Exercise details: State how many lines in this listing include the word "dropdown", and nothing else.

The data:
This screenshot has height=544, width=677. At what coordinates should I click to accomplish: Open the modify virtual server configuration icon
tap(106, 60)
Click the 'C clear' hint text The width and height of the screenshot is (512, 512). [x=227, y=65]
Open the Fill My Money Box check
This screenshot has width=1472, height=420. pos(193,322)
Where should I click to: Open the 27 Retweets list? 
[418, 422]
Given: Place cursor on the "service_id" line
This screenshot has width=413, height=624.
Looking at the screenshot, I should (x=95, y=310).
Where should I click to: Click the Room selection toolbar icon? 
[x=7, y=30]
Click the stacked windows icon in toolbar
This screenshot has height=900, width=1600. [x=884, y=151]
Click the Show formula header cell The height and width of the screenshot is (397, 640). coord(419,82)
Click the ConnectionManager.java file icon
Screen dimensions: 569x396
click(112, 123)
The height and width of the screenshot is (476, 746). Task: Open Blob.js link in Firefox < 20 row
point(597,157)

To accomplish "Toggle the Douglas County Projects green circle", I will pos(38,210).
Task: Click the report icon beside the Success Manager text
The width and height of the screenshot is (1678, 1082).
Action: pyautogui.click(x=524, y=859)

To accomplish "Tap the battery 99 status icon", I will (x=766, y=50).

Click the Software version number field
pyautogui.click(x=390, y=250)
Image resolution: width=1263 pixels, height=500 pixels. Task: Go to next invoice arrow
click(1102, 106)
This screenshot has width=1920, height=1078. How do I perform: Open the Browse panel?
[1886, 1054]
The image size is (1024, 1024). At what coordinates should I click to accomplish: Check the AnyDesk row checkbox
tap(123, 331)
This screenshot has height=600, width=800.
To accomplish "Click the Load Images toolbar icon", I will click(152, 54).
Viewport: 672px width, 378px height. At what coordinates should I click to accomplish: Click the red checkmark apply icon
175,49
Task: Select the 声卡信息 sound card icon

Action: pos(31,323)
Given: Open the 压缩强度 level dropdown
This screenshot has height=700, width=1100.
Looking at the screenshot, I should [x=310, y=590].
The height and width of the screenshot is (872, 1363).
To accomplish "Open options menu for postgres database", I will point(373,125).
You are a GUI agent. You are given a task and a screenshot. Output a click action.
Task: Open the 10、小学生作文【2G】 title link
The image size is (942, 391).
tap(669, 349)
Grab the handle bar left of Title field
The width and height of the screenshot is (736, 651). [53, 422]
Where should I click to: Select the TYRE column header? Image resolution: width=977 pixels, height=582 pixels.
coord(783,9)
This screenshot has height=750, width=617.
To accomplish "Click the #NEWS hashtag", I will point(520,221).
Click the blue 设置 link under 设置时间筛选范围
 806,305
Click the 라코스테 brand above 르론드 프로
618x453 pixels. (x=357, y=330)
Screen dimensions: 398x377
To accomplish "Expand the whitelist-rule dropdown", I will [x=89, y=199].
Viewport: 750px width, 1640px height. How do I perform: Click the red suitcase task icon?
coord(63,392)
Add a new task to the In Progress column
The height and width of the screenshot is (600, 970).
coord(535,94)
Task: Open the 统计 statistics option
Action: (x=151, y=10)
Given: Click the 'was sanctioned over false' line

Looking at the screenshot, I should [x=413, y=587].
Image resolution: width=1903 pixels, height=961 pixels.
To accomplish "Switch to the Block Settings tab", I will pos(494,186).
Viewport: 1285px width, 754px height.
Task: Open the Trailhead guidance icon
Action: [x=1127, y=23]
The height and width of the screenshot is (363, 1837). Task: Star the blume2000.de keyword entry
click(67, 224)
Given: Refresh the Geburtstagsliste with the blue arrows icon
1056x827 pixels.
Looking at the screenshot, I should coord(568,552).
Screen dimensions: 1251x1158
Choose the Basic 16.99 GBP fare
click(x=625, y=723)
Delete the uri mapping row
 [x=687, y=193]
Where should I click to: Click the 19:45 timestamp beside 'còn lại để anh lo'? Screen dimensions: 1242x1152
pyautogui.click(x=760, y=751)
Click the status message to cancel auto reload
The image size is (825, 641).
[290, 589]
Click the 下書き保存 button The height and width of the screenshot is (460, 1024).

Written answer: 2